The Cabinet Office today reveals it is committed to delivering trumpeted savings of 15-20% by 2014/15 from central construction projects.

Latest cost figures show that Partnership for Schools and the Ministry of Justice have led the way in extracting cost savings of up to 7%, against benchmarked data from 2009/10.

The Department of Heath using Procure 21+ is hard on their heels with an expected 6% saving by the end of the financial year in its building programme.

The Environment Agency will also trim 3.8% from programme budgets, with the Highways Agency achieving a smaller 1% saving.

The data published by the Cabinet Office equates to around £180m being saved from all centrally procured projects this year.
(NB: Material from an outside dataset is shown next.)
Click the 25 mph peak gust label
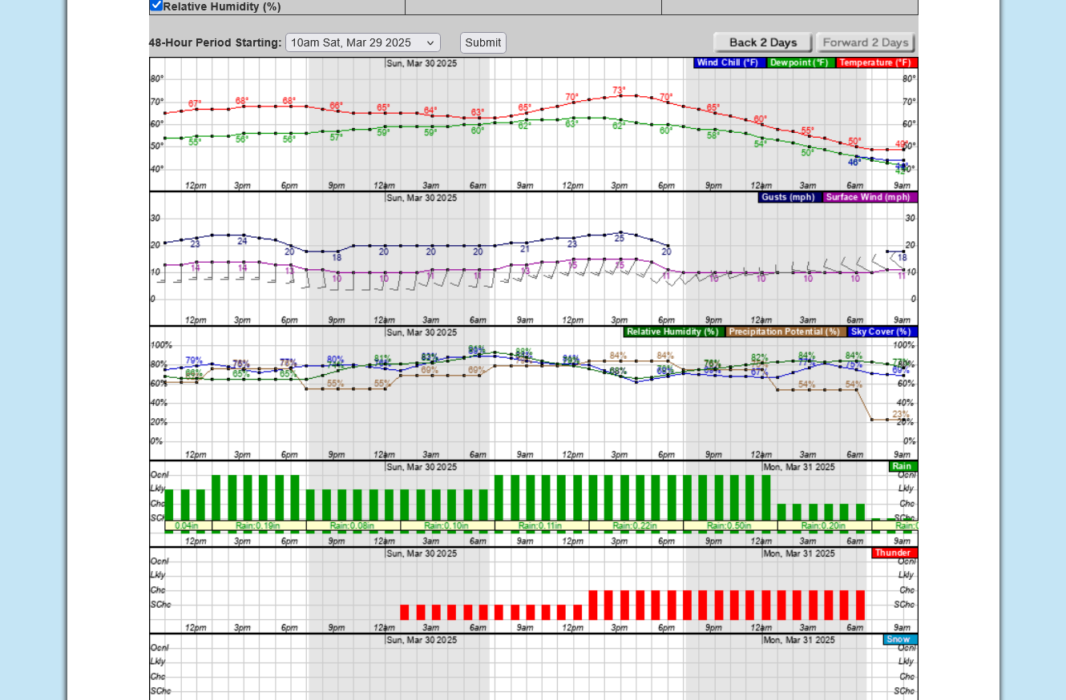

Details were also released of seven construction projects to be used as test beds for new cost saving ideas.

The Ministry of Defence will trial integrated project insurance on a £7.6m contract for training facilities at Lympstone Royal marine base.

The MoD will also set savings targets for its framework contractors with the threat that if they are not met work will be tendered outside the framework.

This cost led procurement approach will also be trialed on a new hangar project at RAF Waddingdon and the Environment Agency’s £2.4m Upper Mole flood alleviation scheme and £5m Rye harbour sea wall defence project secured by Jackson.

Two-stage open book procurement will also be rolled out through two Housing and Communities Agency procurement programmes.

Francis Maude, minister for the Cabinet Office, said: “These savings are not only significant but long overdue. The commitment to reduce the cost of construction by 20% is no small thing, but it will help the Government and the construction industry.

“This strategy will stimulate growth by enabling more to be constructed within the funds available.”

The new figures come as the Highways Agency also reveals plans to roll out project bank accounts to over 20 building and maintenance projects in the next three years.

The supply chain on the M4/M5 managed motorways scheme (Bristol) and the M62 J25 to J28 managed motorway scheme (North Yorkshire) are already benefiting from the huge change in the way they are paid.

The Cabinet Office is working with public sector construction procurers to extend the use of these accounts.

This year alone, over £500m worth of projects have already been signed up to use project bank accounts and this will rise to £4bn by 2014.

This rapid roll out will see the cash flow easing initiative used for almost 20% of the spend in government construction projects in three years’ time.